## DATA PROVIDED
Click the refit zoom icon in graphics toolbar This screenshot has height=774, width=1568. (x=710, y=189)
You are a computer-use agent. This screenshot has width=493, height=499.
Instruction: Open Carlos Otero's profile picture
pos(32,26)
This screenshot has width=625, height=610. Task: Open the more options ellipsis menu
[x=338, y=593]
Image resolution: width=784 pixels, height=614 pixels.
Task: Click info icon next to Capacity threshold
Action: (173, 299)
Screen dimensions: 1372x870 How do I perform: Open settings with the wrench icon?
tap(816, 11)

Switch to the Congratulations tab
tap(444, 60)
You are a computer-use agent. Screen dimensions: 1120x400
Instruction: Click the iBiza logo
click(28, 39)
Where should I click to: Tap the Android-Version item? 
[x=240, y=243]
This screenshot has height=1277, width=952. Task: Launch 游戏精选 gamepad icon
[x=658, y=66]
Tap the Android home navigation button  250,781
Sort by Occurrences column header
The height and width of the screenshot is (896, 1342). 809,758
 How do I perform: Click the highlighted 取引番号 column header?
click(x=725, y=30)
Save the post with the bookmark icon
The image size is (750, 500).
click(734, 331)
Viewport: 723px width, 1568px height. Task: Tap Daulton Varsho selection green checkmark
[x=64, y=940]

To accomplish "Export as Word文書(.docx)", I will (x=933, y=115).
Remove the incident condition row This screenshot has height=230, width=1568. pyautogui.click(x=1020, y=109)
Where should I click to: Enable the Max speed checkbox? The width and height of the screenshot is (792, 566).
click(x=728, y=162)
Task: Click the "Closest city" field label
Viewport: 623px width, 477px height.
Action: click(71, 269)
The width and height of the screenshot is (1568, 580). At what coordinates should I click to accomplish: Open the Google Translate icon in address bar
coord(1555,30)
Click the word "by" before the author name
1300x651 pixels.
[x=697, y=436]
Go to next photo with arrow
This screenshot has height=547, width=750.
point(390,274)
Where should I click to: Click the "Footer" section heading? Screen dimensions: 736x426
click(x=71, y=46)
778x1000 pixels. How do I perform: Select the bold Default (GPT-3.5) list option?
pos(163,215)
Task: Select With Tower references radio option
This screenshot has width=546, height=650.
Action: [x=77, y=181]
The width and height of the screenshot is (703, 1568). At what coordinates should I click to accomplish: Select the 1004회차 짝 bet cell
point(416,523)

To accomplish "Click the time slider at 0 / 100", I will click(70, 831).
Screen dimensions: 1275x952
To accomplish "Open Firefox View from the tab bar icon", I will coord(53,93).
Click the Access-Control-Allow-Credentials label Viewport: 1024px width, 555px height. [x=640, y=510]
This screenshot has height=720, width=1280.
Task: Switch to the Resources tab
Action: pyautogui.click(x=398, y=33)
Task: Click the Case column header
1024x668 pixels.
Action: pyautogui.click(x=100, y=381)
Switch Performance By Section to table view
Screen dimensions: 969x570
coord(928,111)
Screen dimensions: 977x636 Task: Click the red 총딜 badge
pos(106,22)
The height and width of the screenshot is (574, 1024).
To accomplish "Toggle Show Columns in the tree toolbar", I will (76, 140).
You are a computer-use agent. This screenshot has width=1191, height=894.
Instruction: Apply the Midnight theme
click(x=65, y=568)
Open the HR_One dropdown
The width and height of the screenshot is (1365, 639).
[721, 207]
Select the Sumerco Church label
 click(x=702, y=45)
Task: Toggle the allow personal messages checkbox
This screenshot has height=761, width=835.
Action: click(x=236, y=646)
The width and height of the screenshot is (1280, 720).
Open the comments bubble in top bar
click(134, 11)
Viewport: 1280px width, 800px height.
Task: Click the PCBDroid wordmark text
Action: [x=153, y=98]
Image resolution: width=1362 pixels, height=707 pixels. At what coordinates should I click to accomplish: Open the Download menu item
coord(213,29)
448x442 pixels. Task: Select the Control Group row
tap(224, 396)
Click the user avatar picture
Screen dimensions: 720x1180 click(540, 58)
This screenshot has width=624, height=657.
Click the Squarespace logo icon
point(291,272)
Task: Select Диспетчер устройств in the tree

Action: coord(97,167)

## DESCRIPTION OF THE TASK
Repeat only the stretch of lines that opens with the line containing "Task: Toggle the" and closes with the final line of the entries, both included, exactly as written.

## YOUR SOLUTION
Task: Toggle the allow personal messages checkbox
This screenshot has height=761, width=835.
Action: click(x=236, y=646)
The width and height of the screenshot is (1280, 720).
Open the comments bubble in top bar
click(134, 11)
Viewport: 1280px width, 800px height.
Task: Click the PCBDroid wordmark text
Action: [x=153, y=98]
Image resolution: width=1362 pixels, height=707 pixels. At what coordinates should I click to accomplish: Open the Download menu item
coord(213,29)
448x442 pixels. Task: Select the Control Group row
tap(224, 396)
Click the user avatar picture
Screen dimensions: 720x1180 click(540, 58)
This screenshot has width=624, height=657.
Click the Squarespace logo icon
point(291,272)
Task: Select Диспетчер устройств in the tree

Action: coord(97,167)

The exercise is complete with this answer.